I glanced back at Colin and caught him staring at my ass—not in a scientific, detached “Oh, that's an ass” way. But in the “Damn, that's an ass” gaze that men sometimes lose themselves in. I wouldn't make anything of it since maybe it wasn't anything at all, just a look from a ho-hum-looking guy from Colorado. By his just looking, though, my hormones had startled awake and now jiggered through my bloodstream. Couldn't remember the last time I had caught a man admiring my body and me not being offended by his admiration.

So, I did the least erotic task I could manage: I busied myself with measuring water and coffee beans.

He picked up another picture, studied it, then slipped it back in its place. A moment later, he settled on a stool at the breakfast bar. “So when are you gonna tell me?”

I pointed at his right ear. “You have a little soap … When am I gonna tell you what?”

He swiped at the lather. “About your sister.” He nodded back at the photos on the mantel. “Cute picture of you and her at Disneyland. Big ears, big smiles. How old were you?”

I paused in my step, then restarted.
Sugar, cream, spoons …
“I was seven.
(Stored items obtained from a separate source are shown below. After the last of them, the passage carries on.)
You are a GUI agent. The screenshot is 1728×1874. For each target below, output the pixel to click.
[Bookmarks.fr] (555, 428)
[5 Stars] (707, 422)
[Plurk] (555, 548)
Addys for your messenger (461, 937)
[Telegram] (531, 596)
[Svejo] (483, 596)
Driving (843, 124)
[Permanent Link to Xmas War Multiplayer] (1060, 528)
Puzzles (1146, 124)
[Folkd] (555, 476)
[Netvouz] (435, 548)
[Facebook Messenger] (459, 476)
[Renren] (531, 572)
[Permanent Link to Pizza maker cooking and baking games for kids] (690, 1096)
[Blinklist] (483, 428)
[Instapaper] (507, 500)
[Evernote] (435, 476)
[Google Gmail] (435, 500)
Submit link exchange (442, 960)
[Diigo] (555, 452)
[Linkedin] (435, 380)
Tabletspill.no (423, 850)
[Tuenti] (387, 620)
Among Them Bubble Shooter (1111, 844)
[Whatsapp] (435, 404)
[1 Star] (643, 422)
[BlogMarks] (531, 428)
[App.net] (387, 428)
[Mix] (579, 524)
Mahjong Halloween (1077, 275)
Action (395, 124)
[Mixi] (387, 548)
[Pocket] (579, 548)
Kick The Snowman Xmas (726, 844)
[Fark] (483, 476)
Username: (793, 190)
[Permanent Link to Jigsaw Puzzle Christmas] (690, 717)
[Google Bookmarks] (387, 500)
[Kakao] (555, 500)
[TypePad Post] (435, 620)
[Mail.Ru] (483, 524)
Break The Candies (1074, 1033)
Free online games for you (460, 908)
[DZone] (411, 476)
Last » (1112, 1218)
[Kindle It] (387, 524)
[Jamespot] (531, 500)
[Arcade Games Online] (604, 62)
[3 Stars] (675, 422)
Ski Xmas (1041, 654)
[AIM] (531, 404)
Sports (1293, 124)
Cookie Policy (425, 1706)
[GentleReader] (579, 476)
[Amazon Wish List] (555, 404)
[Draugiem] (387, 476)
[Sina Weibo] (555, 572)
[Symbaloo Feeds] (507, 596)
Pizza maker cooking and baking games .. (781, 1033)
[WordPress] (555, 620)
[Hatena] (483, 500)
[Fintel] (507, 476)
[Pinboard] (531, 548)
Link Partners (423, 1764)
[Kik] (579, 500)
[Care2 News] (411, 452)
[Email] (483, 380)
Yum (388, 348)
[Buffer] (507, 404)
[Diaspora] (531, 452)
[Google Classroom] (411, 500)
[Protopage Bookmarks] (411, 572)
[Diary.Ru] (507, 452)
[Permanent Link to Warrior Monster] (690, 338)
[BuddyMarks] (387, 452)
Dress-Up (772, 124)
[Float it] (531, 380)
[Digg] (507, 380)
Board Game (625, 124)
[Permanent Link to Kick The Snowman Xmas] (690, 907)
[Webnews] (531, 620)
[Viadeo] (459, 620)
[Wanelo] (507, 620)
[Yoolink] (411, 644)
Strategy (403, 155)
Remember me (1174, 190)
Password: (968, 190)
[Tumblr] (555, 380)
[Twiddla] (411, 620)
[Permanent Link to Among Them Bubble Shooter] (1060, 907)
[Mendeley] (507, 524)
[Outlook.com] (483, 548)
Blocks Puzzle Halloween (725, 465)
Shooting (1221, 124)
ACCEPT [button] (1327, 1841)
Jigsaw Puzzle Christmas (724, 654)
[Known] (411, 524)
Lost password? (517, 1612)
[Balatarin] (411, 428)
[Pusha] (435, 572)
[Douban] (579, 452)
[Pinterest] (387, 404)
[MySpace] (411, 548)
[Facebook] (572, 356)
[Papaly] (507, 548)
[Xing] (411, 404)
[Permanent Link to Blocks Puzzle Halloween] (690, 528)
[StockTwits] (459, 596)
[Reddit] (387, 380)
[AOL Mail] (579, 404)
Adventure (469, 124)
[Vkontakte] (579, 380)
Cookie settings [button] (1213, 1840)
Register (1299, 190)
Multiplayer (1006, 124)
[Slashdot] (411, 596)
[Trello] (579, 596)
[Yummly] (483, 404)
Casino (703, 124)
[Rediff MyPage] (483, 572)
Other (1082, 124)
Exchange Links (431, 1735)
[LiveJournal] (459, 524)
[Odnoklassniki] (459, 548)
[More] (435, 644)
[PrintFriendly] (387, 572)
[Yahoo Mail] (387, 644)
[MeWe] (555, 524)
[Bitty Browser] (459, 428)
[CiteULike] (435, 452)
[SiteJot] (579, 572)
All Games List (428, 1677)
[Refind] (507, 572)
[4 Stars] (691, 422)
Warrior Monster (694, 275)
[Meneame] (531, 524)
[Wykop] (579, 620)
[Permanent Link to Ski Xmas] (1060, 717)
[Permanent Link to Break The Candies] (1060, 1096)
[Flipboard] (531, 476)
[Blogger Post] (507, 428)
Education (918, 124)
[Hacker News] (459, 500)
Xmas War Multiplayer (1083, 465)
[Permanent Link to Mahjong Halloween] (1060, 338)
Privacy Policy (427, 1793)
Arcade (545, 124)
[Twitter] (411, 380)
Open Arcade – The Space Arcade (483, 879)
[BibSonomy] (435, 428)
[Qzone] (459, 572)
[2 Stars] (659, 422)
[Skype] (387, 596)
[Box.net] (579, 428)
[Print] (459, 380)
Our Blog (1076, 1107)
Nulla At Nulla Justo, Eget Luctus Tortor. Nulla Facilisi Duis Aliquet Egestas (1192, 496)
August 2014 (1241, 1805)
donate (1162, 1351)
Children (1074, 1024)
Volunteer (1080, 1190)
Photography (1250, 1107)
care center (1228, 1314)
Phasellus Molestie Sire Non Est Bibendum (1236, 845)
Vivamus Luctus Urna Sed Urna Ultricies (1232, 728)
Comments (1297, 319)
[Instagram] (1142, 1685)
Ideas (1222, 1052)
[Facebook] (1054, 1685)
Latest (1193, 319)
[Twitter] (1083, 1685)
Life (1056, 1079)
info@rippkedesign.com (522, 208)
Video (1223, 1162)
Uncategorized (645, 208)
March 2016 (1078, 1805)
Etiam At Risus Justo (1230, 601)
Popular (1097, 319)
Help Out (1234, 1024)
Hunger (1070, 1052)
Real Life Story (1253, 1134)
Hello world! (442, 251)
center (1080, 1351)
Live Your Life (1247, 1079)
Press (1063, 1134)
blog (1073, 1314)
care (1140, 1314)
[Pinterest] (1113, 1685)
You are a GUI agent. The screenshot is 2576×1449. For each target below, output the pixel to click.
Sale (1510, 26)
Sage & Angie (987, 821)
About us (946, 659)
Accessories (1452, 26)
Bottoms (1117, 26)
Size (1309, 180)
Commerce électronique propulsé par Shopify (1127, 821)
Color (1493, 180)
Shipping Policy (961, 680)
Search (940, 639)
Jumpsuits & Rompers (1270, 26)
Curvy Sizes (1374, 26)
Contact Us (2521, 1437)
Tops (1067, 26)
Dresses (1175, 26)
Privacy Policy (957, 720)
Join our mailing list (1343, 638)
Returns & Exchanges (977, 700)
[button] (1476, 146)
She was twelve. And who told you that I had something to tell about my sister?”

“Pepe.”

I grabbed two mugs from the cupboard, then stared at him.

He had an expectant smile on his lips.

Seconds shimmied by. Coffee burbled into the pot. My stomach growled.

I pinched the bridge of my nose, then said, “There's really nothing to tell. We went to the liquor store that afternoon. She stole a pack of Starbursts and got caught by the guy who owned the place, Napoleon Crase—”

“Of Crase Parc and Promenade?”

“The one and only,” I said, pouring coffee into our cups. “Then, I ran home. Two hours later, my mother stepped through the front door and Tori was still gone. Mom went to go search for her, didn't find her, came back home to call the police and the cops kinda searched for her but…” I dumped one teaspoon of sugar into my mug. “I don't remember much about the scene at the liquor store. Her friends were there—they gave statements, but it didn't help.”